La violence des faits survenus au matin est telle que les élèves ont prévenu le jour même la direction, qui a convoqué le professeur l'après-midi afin d'être entendu. L'homme a reconnu traverser une période difficile et qu'il n'avait pas su gérer la situation suite à l'échange houleux qu'il a eu avec l'élève concerné.
Le fait est qu'à la suite de ces événements, l'enseignant se serait présenté sous l'influence de l'alcool à plusieurs reprises. Il a par ailleurs reconnu consommer des bières légères styles "pils" sur sa pause midi et en dehors de l'établissement. Que cela lui était arrivé à plusieurs reprises, notamment une bière avant son audition du 17 janvier, mais qu'il ne voyait pas le problème dès lors où du vin était servi à la cantine de l'équipe pédagogique.
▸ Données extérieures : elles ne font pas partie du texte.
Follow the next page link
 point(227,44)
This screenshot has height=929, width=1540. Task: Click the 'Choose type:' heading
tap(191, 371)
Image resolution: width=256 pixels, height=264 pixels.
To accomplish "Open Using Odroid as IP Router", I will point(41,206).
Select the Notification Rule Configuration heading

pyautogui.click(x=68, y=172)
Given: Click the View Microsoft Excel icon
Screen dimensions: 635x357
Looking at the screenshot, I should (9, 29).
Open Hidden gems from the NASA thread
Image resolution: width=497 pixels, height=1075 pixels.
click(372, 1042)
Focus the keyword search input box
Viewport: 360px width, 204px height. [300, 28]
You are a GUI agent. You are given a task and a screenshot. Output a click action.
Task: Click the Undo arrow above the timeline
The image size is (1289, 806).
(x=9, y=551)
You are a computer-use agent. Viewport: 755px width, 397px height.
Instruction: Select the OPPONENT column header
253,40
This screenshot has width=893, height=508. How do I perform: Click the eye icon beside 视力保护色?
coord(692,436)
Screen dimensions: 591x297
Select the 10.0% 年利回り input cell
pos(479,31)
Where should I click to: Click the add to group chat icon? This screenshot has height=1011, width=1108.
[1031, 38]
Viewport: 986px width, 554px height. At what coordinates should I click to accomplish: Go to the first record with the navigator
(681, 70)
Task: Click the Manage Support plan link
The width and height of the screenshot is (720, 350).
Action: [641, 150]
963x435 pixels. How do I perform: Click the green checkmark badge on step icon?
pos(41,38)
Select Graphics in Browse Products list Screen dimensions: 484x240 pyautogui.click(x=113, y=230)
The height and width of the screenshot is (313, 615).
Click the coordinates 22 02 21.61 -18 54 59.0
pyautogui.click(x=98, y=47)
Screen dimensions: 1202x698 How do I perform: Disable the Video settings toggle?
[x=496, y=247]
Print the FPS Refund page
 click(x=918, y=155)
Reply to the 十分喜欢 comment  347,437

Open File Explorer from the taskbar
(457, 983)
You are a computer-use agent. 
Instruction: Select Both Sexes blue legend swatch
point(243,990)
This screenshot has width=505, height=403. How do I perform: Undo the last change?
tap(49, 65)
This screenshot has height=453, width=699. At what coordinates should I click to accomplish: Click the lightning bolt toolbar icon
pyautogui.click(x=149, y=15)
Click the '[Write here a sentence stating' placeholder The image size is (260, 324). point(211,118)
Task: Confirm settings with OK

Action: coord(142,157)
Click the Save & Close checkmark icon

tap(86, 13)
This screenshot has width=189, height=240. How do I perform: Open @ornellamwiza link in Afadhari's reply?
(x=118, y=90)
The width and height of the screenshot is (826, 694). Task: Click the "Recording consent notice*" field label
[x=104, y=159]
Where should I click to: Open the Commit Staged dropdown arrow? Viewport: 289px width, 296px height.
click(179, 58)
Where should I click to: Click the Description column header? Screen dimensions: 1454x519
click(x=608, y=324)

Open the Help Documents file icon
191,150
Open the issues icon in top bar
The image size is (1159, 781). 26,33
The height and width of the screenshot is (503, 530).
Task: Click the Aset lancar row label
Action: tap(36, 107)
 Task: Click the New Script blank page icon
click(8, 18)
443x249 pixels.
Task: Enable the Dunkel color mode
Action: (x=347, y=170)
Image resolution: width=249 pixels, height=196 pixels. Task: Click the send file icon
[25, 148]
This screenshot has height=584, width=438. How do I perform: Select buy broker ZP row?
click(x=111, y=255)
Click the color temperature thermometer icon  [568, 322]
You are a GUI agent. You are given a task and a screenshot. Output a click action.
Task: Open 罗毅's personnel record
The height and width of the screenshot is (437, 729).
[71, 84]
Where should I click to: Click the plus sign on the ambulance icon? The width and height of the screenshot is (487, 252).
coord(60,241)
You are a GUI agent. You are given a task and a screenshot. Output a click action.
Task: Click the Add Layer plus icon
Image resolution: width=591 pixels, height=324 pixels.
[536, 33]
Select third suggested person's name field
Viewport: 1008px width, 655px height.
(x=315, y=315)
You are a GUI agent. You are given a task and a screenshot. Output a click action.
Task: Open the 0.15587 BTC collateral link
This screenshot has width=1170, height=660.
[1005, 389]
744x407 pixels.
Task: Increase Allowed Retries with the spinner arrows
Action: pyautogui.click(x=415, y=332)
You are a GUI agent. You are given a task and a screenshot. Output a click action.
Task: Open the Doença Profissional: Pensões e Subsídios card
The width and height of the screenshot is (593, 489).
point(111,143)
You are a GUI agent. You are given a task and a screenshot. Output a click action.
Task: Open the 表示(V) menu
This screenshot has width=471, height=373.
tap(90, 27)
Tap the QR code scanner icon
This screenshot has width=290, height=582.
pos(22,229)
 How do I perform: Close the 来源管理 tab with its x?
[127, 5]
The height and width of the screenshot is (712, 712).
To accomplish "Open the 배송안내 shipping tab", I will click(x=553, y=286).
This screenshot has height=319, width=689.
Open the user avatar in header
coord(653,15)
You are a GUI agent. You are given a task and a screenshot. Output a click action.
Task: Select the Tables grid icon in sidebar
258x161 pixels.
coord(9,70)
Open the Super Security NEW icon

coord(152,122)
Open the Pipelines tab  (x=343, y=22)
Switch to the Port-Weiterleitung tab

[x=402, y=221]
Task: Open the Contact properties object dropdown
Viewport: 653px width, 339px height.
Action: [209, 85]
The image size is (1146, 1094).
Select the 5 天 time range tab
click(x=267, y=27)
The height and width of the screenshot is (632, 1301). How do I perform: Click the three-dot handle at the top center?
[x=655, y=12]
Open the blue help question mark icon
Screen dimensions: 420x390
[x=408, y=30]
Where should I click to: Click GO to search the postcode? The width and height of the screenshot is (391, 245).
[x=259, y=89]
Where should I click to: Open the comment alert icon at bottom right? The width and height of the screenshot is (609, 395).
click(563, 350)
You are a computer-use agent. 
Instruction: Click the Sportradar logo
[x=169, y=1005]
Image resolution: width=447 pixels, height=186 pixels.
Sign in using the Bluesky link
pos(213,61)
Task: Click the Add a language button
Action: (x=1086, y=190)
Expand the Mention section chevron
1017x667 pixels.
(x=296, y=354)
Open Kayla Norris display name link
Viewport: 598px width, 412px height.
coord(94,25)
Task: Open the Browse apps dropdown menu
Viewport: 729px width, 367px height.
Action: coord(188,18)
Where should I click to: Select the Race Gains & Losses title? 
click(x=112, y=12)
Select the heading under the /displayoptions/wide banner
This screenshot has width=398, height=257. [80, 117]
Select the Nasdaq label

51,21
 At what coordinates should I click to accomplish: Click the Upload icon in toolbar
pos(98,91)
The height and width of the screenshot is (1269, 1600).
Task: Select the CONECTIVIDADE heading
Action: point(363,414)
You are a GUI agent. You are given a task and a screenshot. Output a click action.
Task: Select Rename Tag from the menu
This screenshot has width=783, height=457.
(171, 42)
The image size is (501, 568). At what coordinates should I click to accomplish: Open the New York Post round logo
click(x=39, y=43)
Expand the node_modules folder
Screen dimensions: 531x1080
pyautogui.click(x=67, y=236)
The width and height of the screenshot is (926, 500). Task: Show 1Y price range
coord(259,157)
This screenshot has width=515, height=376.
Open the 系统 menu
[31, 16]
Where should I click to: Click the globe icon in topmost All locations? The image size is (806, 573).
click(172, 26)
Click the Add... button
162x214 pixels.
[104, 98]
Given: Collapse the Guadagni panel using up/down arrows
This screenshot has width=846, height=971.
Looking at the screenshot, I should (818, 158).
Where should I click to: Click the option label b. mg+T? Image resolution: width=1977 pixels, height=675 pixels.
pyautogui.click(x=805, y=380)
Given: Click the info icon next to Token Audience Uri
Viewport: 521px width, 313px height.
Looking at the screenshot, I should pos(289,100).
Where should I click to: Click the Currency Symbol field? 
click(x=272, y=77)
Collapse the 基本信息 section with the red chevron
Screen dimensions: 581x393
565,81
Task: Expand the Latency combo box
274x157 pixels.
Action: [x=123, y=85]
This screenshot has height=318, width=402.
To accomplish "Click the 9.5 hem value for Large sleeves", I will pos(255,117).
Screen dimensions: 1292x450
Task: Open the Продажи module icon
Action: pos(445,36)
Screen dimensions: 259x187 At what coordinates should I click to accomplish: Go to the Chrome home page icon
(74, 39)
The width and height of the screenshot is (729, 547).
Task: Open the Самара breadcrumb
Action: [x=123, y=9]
L'établissement ne l'a pas contredit sur ce dernier point lors de la procédure disciplinaire qui a abouti à la démission disciplinaire de l'intéressé en décembre dernier.
Un danger supposé
La direction de l'athénée estimait en effet que sa consommation d'alcool pouvait entraîner un danger dans l'encadrement des élèves et nuire à la qualité de l'enseignement donné, en témoignait son comportement du 17 janvier 2025. Or celui-ci indiquait avoir consommé sa "pils" avant l'audition mais pas le matin de l'incident.
Le fait est que le Conseil d'État a décidé de suspendre cette décision le 28 avril dernier. Malgré les aveux du professeur, aucun élève auditionné n'a fait mention d'une imprégnation alcoolique excessive dans son chef et que la direction elle-même mentionnait que cela n'impactait pas son travail, avant de se contredire plus loin dans la motivation des griefs retenus à l'encontre du professeur.
Cette apparente contradiction est, à elle seule, suffisante pour suspendre la décision, a estimé le Conseil d'État. Quant à l'annulation de celle-ci, cela doit faire l'objet d'un second recours devant l'instance, qui analysera l'ensemble des griefs contre le professeur d'éducation physique.